I just finished reading Daniel James Brown’s bestselling book The Boys in the Boat. I know I’ve read a really, really good book when there’s a kind of sadness when I get to the final page, and I close the book in awe of the writer’s ability to tell the story. I’ve long said that a book has only two parts—story and writing. When the two come together and are handled by a talented writer, it produces a kind of magic. That was my experience reading Brown’s book.
As compelling as Brown’s storytelling, though, his writing was simply beautiful, not in a flowery kind of way, but in the way one feels in the presence of a master. Clearly, he is a master writer. And even though I’ve written professionally for decades, I learned a lot from Mr. Brown and was reminded once again that writing is truly an art form that can be as inspiring as a Michelangelo statue or a Monet painting.
All this made me think about the writing process and how fundamental reading is in learning the art of the pen. In a recent conversation, someone commented that they’d loaned a book to a friend who had returned it saying, “It’s written like someone looked up ‘how to write a novel’ and then followed the directions.” Fine writing just doesn’t work that way. Writing is best learned by absorbing, internalizing, imitating, and developing your own style—and that’s why reading is so essential to good writing.
That quote captures what make the difference between ordinary and extraordinary writers. It is, I suppose, not unlike the difference between an apprentice and a master. One produces; one creates. Masters go beyond the process—beyond the ‘rules’—and lift their craft to a new level.
And that started me thinking about the books I’ve read that taught me a lot about writing—and I thought it would be fun to make a list of books that every aspiring (and accomplished) writer should read. Not books about writing, mind you, (though I have some favorites there, too), but whole books, fiction and nonfiction, that take you to a different world and hold you there for hundreds of pages.
So, here’s my list—in alphabetical order—of the books that I think every serious writer should read and absorb.
A Gentleman from Moscow, Amor Towles (For character development)
All Over But the Shoutin’, Rick Bragg (For reading God-given writing talent)
All the Light We Cannot See, Anthony Doer (For overall structure and plot)
Anything by Edgar Allen Poe (For tone and mood)
Cold Sassy Tree, Olive Ann Burns (For how to open a novel)
Cutting for Stone, Abraham Verghese (For keeping the reader engaged)
Out of the Dust, Karen Hesse (For rhythm, imagery, and economy of words)
Sarah’s Key, Tatiana Rosnay (For how to set questions in your readers’ minds)

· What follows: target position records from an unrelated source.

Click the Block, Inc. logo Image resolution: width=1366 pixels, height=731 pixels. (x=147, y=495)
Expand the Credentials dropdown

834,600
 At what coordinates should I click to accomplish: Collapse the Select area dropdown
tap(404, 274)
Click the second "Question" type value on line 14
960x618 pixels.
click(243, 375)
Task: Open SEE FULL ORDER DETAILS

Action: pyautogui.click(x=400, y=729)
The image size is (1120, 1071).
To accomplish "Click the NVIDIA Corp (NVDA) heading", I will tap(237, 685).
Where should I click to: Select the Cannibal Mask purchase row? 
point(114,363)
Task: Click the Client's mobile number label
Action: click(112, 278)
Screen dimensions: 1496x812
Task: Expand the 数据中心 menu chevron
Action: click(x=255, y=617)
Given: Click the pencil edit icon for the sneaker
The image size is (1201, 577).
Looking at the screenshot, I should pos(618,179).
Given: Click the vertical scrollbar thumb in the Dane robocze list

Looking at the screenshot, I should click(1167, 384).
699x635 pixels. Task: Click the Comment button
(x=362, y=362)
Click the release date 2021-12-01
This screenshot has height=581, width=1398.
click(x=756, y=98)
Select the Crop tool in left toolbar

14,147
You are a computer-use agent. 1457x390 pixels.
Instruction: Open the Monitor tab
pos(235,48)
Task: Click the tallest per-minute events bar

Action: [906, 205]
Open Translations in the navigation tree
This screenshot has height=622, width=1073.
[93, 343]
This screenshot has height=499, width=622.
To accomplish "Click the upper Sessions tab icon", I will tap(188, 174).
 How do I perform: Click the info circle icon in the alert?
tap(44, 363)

Seabiscuit, Laura Hillenbrand (For expert use of language and research)
The Boys in the Boat, Daniel James Brown (For the use of metaphors and similes, and research)
The Dubliners, James Joyce (For imagery and how to break the rules the right way)
The Education of Little Tree, Forrest Carter (For trusting your audience)
The Great Gatsby, F. Scott Fitzgerald (For beautiful language and imagery)
The Secret Garden, Frances Hodgson Burnett (For how to make a character change)
Water for Elephants, Sara Gruen (For how to end a book; I didn’t love this book, but the ending made it worth the read.)
There are, perhaps, a dozen more books I could add, but these rise to the top. And although I’ve mentioned specific characteristics for each book, all these authors displayed almost all these characteristics….excellence in plot, structure, economy of words, engagement, tone, character development, research and authenticity, imagery, good beginnings and satisfying endings, well-crafted sentences, faith in readers, compelling stories….all essentials of good writing that writers can learn by reading the works of these master writers.
So, those are my picks. What masterful books have you read that taught you about writing?